THE REQUEST —
From the line containing "Screen dimensions: 675x529" through the end of the items, write the lines out again, swapping "border" for "edge" and changing nothing else. Leave the pictures out of your answer.

LISTED RECORDS —
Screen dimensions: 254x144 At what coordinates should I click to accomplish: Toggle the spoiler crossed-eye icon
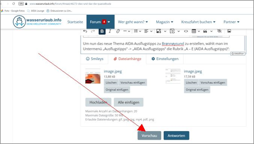(x=219, y=31)
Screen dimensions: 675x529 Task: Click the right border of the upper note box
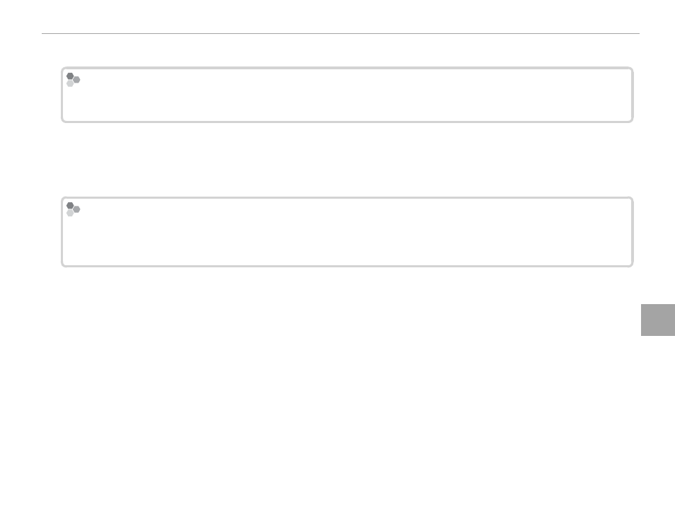(632, 95)
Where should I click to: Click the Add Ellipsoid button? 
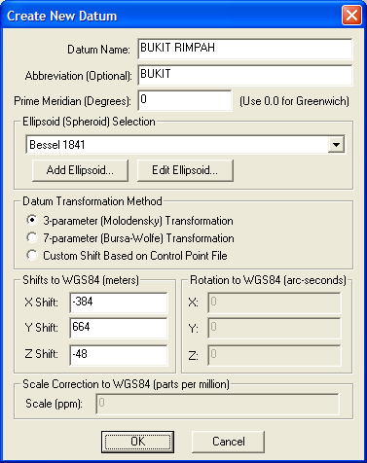80,170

THE RESPONSE —
Screen dimensions: 675x529 Task: Click the right edge of the upper note box
(632, 95)
Where should I click to: Click the Add Ellipsoid button? 
80,170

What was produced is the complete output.